Lightfoot named Person of the Year


Chicago Mayor Lori Lightfoot received a professional accolade on Thursday as Person of the Year by Chicago Lawyer Magazine who praised her unbridled principles of justice and integrity as hallmarks of both her academic and professional lives, long before she became mayor, or thought of running for public office.

The accolade was given at the Chicago Daily Law Bulletin and Chicago Lawyer’s Women in Law Conference held in downtown Chicago, after the mayor gave keynote remarks.

In a published interview on the magazine’s website, Lightfoot was quoted as saying, “I really understand the necessity of total preparation,” she said, speaking to her effectiveness as an attorney. “There’s nobody who is going to outwork me, there’s not going to be an argument that I haven’t anticipated and am ready to respond to.”

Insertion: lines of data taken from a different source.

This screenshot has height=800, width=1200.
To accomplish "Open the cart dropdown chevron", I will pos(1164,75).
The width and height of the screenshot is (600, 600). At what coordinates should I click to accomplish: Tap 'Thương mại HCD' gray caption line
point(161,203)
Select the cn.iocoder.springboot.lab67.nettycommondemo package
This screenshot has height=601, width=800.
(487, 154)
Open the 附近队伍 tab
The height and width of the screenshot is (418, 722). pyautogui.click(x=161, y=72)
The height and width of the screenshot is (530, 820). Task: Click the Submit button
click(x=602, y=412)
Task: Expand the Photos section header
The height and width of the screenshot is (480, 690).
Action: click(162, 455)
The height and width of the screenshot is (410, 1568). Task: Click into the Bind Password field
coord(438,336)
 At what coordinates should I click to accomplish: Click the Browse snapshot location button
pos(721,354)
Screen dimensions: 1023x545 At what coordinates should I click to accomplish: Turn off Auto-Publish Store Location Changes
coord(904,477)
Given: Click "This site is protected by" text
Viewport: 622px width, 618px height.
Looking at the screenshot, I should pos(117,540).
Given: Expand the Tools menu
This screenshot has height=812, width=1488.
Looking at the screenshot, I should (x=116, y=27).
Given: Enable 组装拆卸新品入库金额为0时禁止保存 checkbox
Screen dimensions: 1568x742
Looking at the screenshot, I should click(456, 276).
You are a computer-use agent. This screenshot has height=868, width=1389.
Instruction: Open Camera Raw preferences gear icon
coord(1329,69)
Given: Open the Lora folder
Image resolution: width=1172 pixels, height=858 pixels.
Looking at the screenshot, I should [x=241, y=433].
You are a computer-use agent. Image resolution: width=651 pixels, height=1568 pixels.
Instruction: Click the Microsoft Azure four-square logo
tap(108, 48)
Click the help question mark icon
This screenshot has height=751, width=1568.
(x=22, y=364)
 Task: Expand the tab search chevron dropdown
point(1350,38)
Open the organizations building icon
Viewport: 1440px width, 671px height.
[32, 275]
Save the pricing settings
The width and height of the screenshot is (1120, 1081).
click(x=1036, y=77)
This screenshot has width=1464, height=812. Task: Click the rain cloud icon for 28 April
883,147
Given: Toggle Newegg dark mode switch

That thoroughness and preparation is one that has been noted by her attorney colleagues, as well as those,now, in her political life.

She is also known for her tenacity, and integrity, in her dealings with others, and despite the bruising battle of the recent Chicago Teachers Union strike, Lightfoot managed to remain above the fray, and her reputation as a negotiator, remained mostly intact.

Victory came as she created a blueprint to dig Chicago out of an $838 million hole with a budget that passed, with only the loss of 11 votes; something that she said she was going to celebrate with a cigar and some scotch whiskey.

“She’s an incredibly smart person. She is extremely principled and she can critically think through a problem and see various sides of it,” said U.S. Magistrate Judge Susan E. Cox, who has known Lightfoot since the two were federal prosecutors in the U.S. Attorney’s Office in Chicago, noted the interview.

Translating her work as an attorney to mayor of the nation's third largest city was hard, by many standards, but in keeping with her fighting spirit, as she creates a battle plan, not only to dig the city out of the red, but also to fight long held corruption and nepotism, with many residents noting that she has true grit.

“During her time as a Mayer Brown partner, Lightfoot had a number of associates working with her, including Michael Frisch. Frisch is now senior adviser and legal counsel for the city, a job he has held since Lightfoot took office,” and he noted that “She advocates strongly for what she believes in [as mayor] and that’s the way she practices law as well,” he said in the piece.

This was patently true when she called out her mayoral candidates rivals for their ties to now disgraced alderman, Ed Burke and found herself, a relatively political outsider, as a front runner, heralded for her outside status.

Perhaps the quote from an interview this summer with Chicago Magazine captured it all when it quoted Lightfoot as saying, “I am who I am, and I am not going to change.”